白远山的眉毛此时已经皱成了一团,额角上细细密密的汗珠有种即将要往下滴的趋势。
如果按照他平时的性子估计这些人早就要被骂的狗血淋头了。
车夫与小厮二人又商议一下,最后对那个办法进行了改良,他们准备先把白远山扶住再把整个座椅都拆掉。
经过简单的分工后,车夫力气比较大人也壮实就负责保护好白远山的安全,而小厮则配合那男子一起把座椅拆掉。

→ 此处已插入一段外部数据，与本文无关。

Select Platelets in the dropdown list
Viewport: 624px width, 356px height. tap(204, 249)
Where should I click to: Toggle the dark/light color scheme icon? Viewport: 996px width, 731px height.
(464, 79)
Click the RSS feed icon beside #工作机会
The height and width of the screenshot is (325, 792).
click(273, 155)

说干就干,俩人撸起袖子动手先把那些容易卸下来的木板卸掉,然后开始清理剩余的木板,卡着白远山的那个破损处也逐渐变大。
此时白远山那条屈着的腿已经可以动了,他整个身子也在慢慢下滑,车夫在一旁卯足了劲拖住他的上半身,一旁的人也加快了拆木板的动作。
周围围观的人也都不由得屏住了呼吸,离成功只有一步之遥。
“哎呦!”
那黑衣男子突然叫了一声,然后整个人如同千斤顶一般往后倒去。
与此同时,他用力一脚朝着车夫踹了过去,又听得一声惨叫,车夫被踹的一个不稳也栽倒在一旁。
随之而来的是稀里哗啦的破碎声,半个马车车厢都轰然倒塌,白远山失去了支撑直接摔了个屁股墩。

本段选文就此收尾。